* [Extracted text]

Without a doubt, the planning stage of a work assumes a fundamental importance in the linguistic strategy of Lincoln Schatz, as it carries special articulations of the subject matter devised by the artist. Schatz predisposes an initial form which is progressively developed through modular moments that multiply, without repeating, the point of departure. The module becomes the structural element which fuses the possibility of a form which plays upon the complexity of a potentially infinite multiplication of the surprise of geometry. Conventionally, geometry seems to be a field of pure evidence and inert demonstration, a place of a mechanical and purely functional rationality. In this sense, it seems to privilege the premise, in so far as the conclusion becomes the inevitable outcome of a process that is deductive and simply logical.
Schatz has instead developed a different use for geometry, as the prolific field of an irregular logic that loves to develop its own principles asymmetrically, adopting surprise and emotion. But these two elements do not contradict the conceptual principle; if anything, they reinforce it through a pragmatic ( and not a preventive) application of descriptive geometry.
Not coincidentally, this American artist continually travels between the two dimensional space of the design and the three dimensional space of the execution of the form, from the black and white of the idea to its polychromatic articulation.
This work is a demonstration that the idea engenders a creative process that is not purely demonstrative, but prolific and proliferating. In fact, the final form, in two or three dimensions, proposes a visual reality that is not abstract, but concrete, pulsing under the analytical and emotional glance of the spectator. The principle of an asymmetrical logic, which institutes irregularity as a creative principle, supports the work of Schatz. In this sense, the form does not cancel itself in the idea, for there is not a cold speculation between project and execution. The work carries within itself the possibility of an asymmetry that is accepted and assimilated in the conception, which participates in the mentality of modern art and in the conception of the world that surrounds us, constituted by the unforeseen and the surprising.

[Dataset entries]
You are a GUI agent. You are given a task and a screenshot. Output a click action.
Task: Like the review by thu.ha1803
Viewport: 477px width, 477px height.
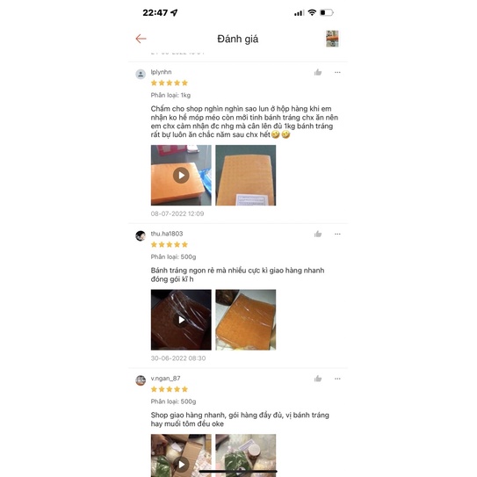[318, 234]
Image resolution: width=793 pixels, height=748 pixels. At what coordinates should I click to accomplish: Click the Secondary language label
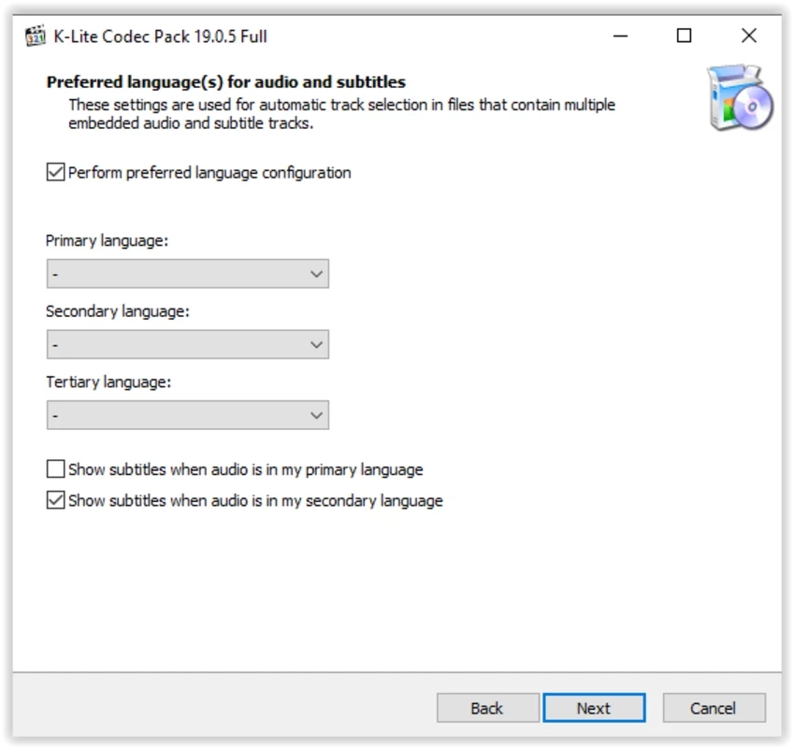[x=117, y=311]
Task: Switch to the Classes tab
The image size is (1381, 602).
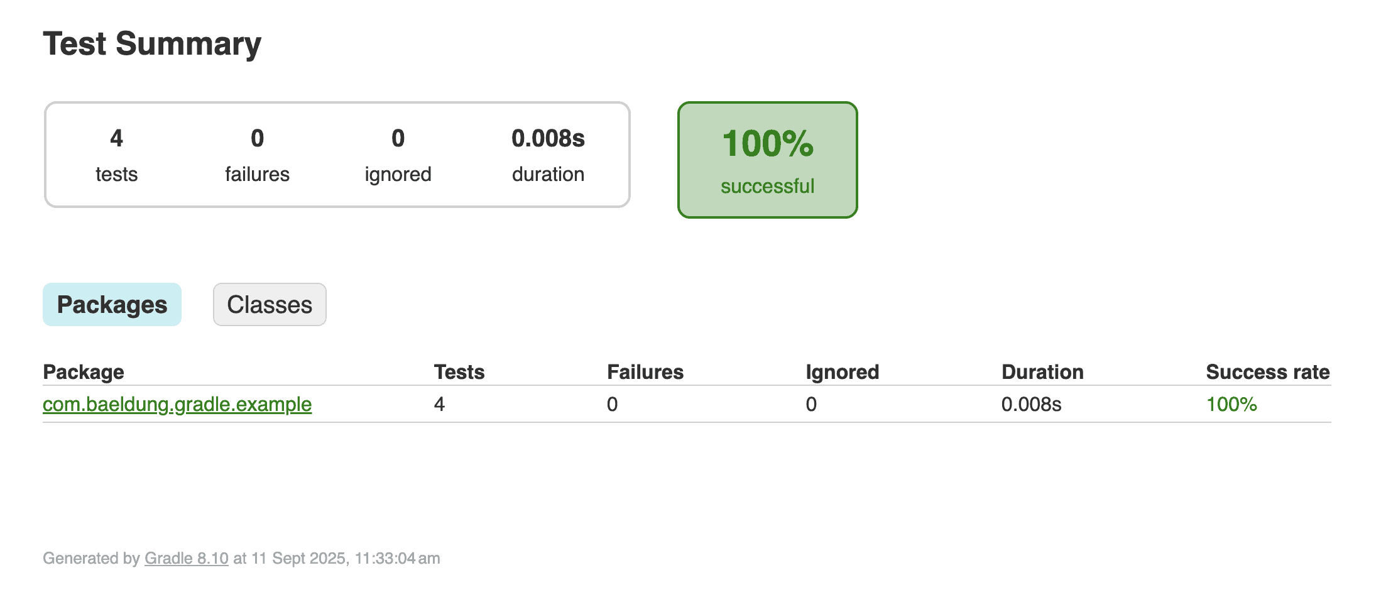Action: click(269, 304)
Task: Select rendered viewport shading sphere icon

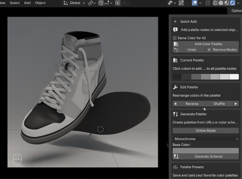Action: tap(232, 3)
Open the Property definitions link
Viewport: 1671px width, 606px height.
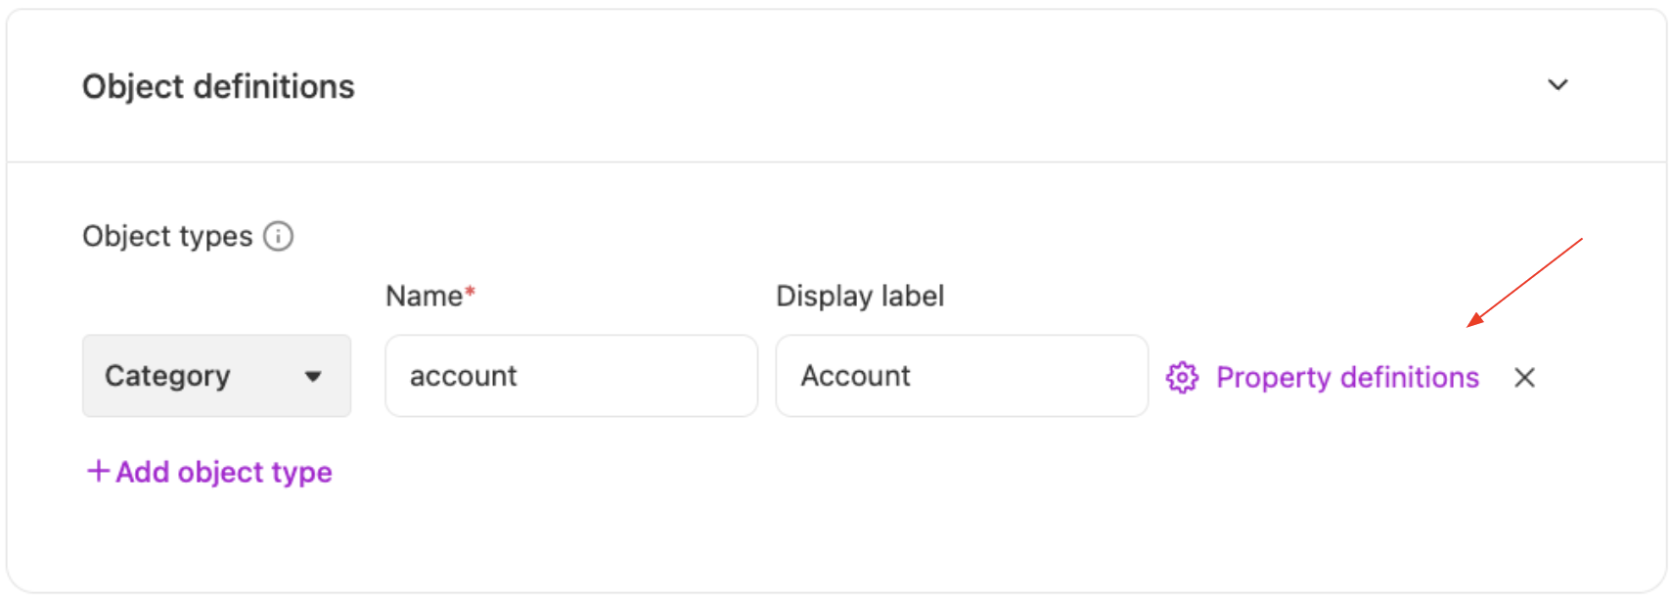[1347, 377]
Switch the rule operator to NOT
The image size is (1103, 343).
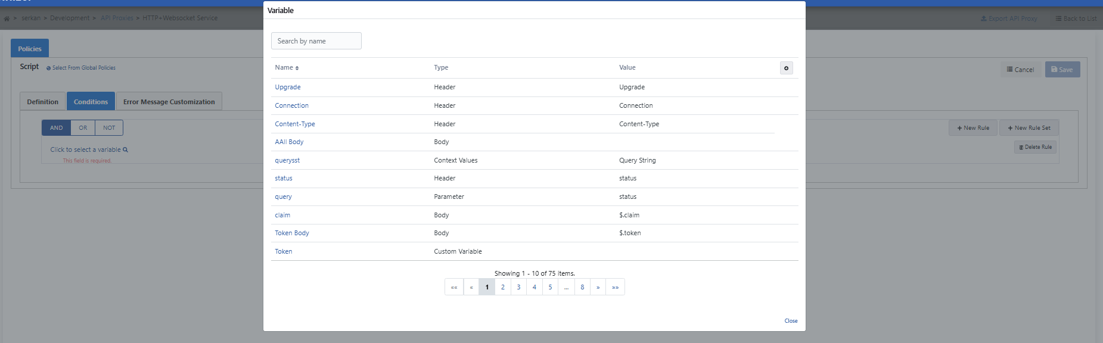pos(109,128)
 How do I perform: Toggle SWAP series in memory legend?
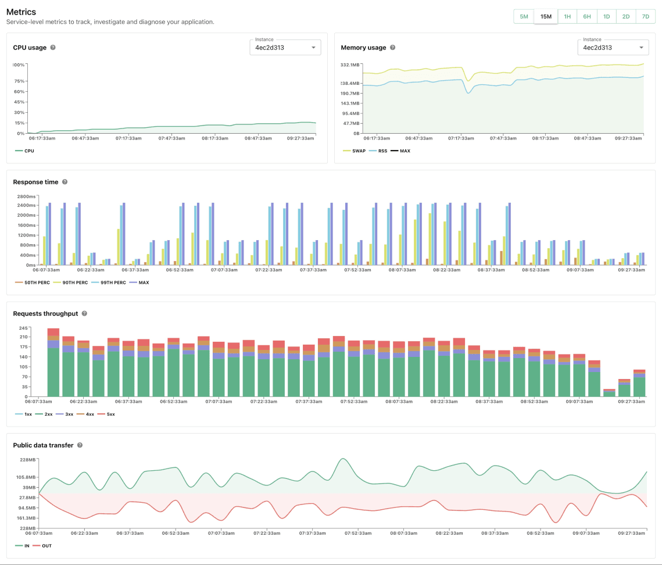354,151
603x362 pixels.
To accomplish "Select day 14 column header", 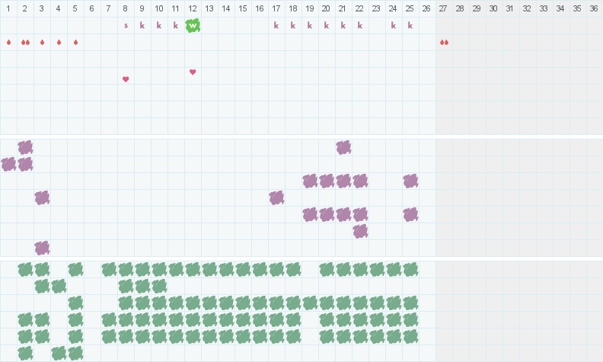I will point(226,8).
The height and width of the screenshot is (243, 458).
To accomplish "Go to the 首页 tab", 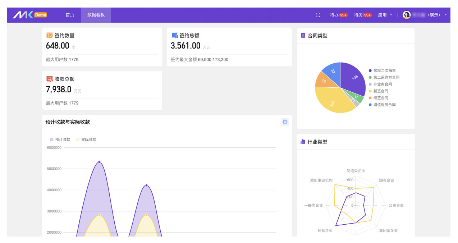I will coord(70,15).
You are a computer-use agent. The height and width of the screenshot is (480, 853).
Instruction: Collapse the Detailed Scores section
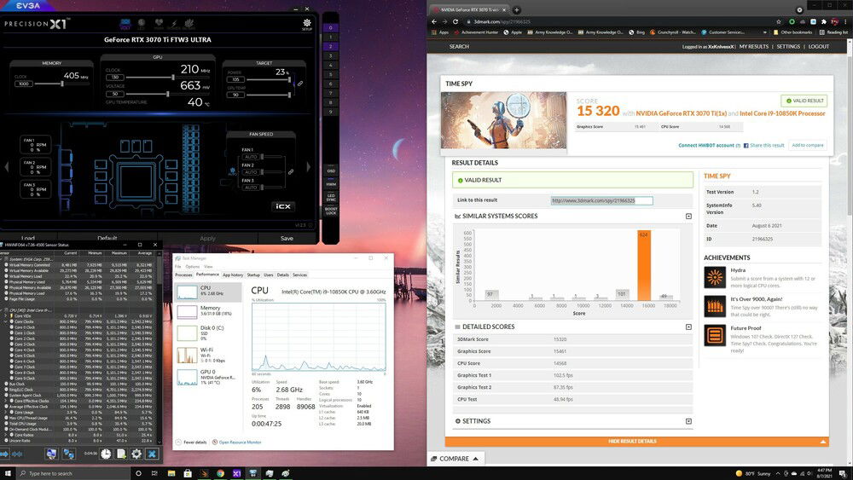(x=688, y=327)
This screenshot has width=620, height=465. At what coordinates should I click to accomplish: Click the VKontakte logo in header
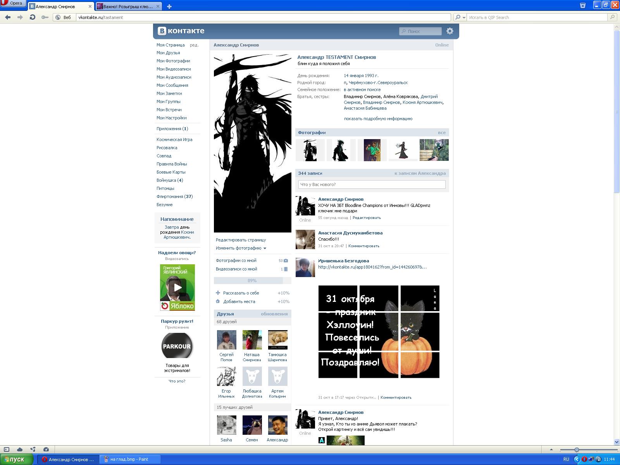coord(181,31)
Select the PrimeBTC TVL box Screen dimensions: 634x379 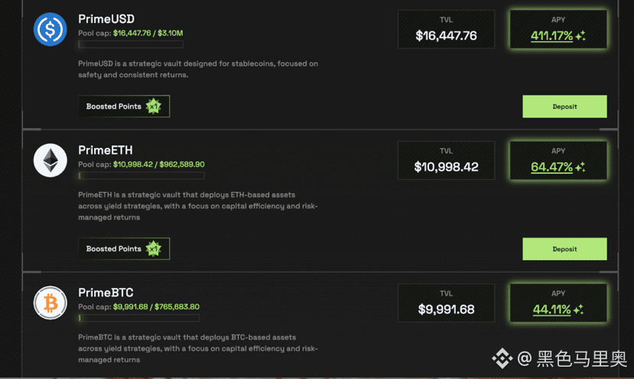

* [Work instructions] Copy out the part of the essay on Lincoln Schatz that begins with the words containing "Schatz has instead" and ends with "of descriptive geometry.", changing "surprise and emotion" to "chance and feeling".

* [Output below]
Schatz has instead developed a different use for geometry, as the prolific field of an irregular logic that loves to develop its own principles asymmetrically, adopting chance and feeling. But these two elements do not contradict the conceptual principle; if anything, they reinforce it through a pragmatic ( and not a preventive) application of descriptive geometry.